Football clubs not fit for stock markets
14.04.2009By Steve Menary
Simon Chadwick, Professor of Sport Business Strategy and Marketing at England’s Coventry University, says: “I would not envisage seeing the phenomenon again for a while and, if it does reappear, it will need to take a different form to that we have witnessed over the last decade or so.”
The boom in England took after Manchester United floated in 1991 and money for Premier League TV rights from BSkyB flooded in, prompting a swathe of clubs to float.
Specialist funds were even set up championed by the likes of Alan Hansen, the former Liverpool and Scotland defender and now a TV pundit, but these proved disastrous.
One by one, clubs de-listed from the main London Stock Exchange or the junior Alternative Investment Market, where shares in Southampton Leisure, were listed.

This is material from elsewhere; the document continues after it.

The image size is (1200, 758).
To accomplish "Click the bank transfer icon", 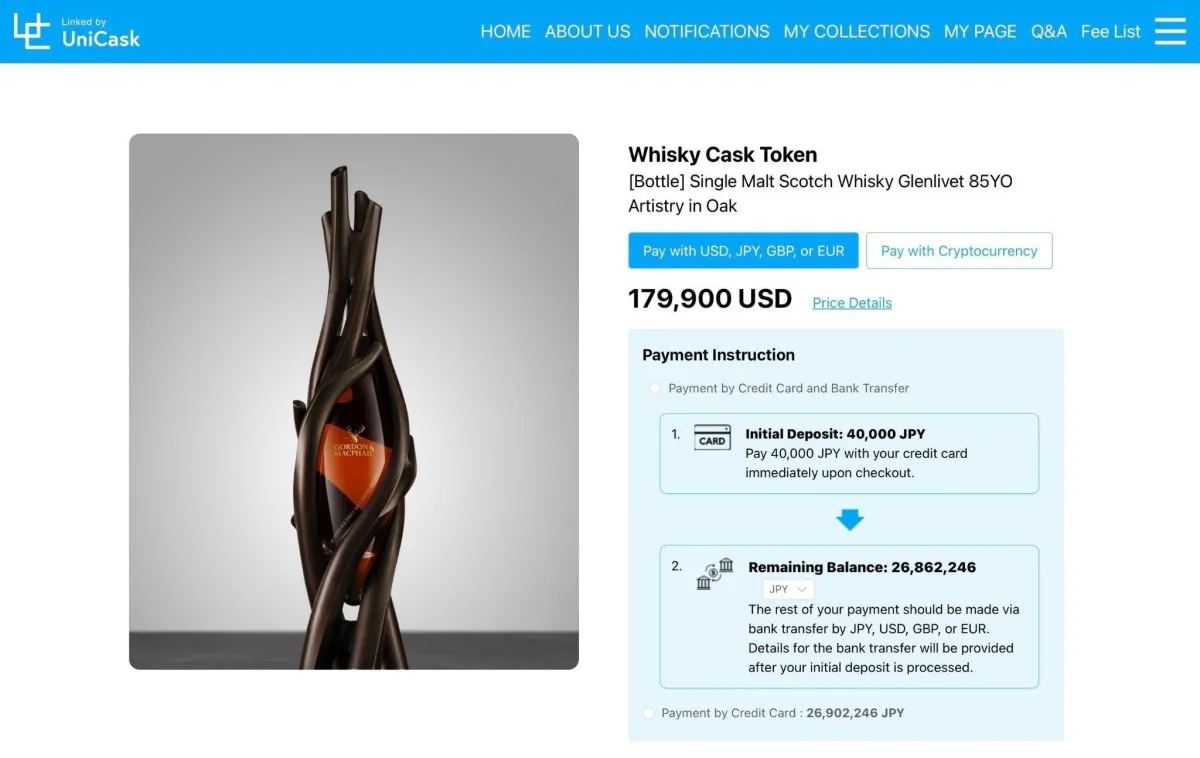I will [715, 574].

Kevin Rye, media spokesman for Supporters Direct, which co-ordinates fans’ trusts to take charge of clubs, said: “At Southampton, there were specific problems when they were in the Premier League and they never recovered from going down.

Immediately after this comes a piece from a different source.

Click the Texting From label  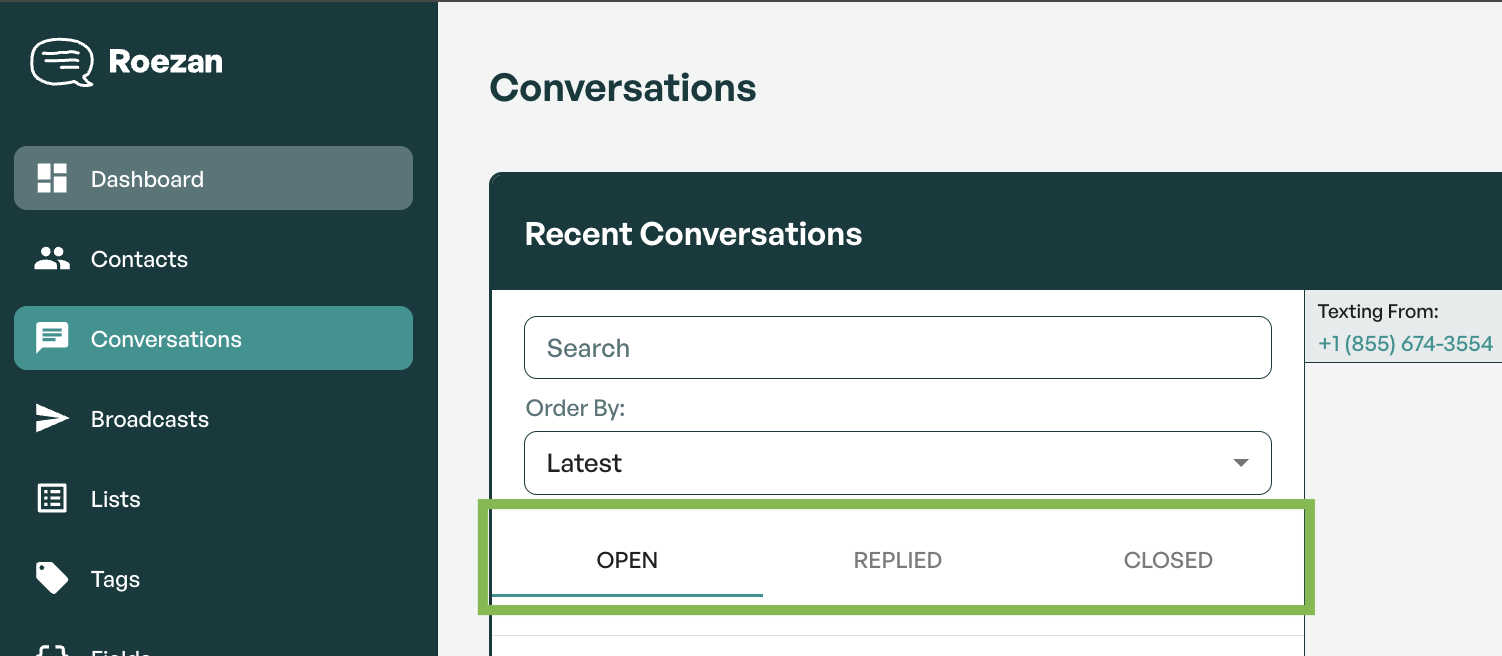click(x=1377, y=312)
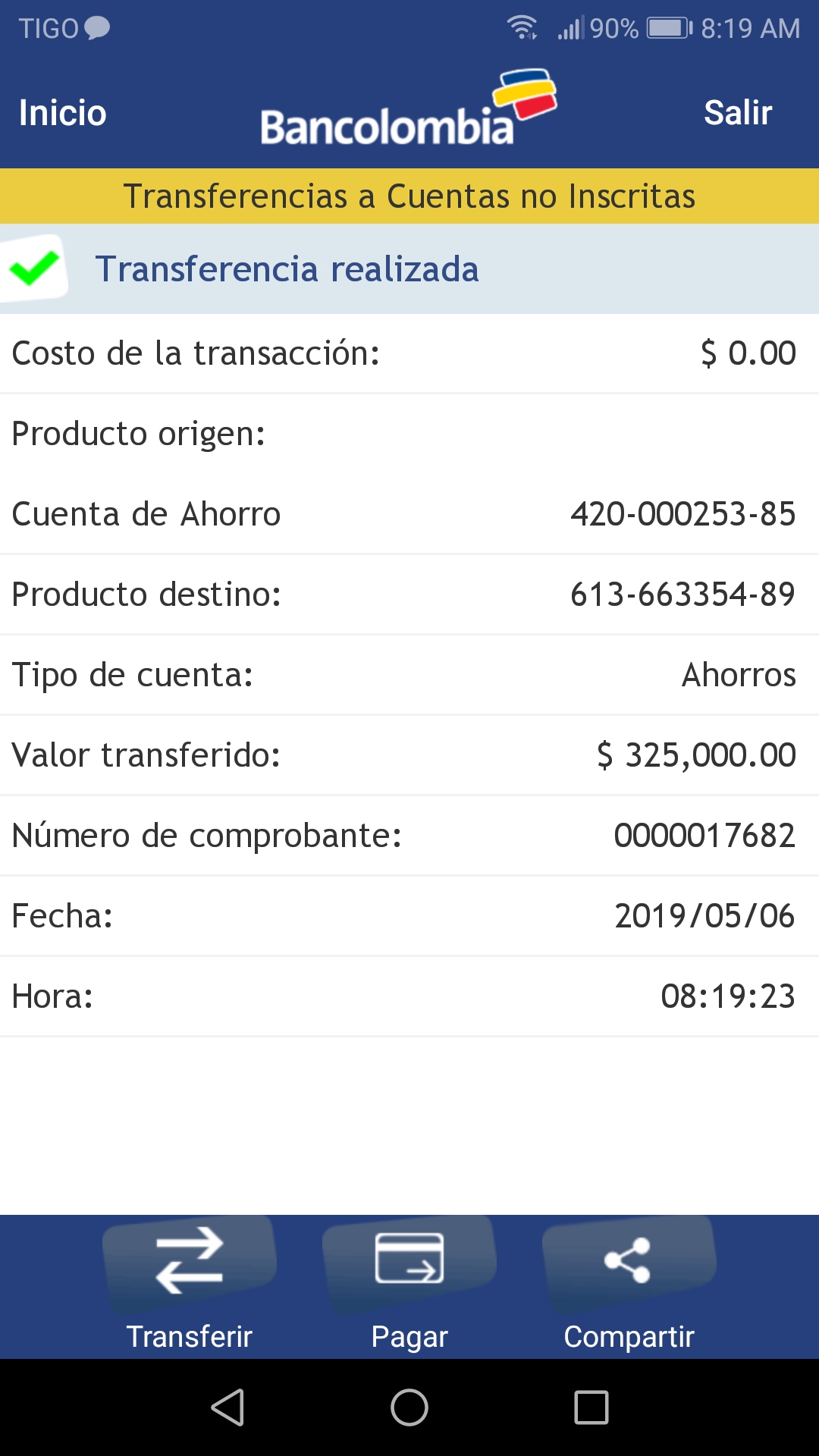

“As far as PLCs go, the rules are specifically geared towards profits and PLCs are there to deliver shareholder value. PLCs as a model for owning football clubs died a few years ago. The environment [before] was geared towards people and institutions buying lots of shares and at the moment that’s not the case.”
Since investors in the UK realized that football clubs would not provide the necessary returns, a swathe of clubs from Bolton, Leeds and Leicester in England, Celtic and Hearts in Scotland and Swansea in Wales, quit the bourses – often in the wake of disastrous financial performances like Southampton, who owe millions from building a new stadium.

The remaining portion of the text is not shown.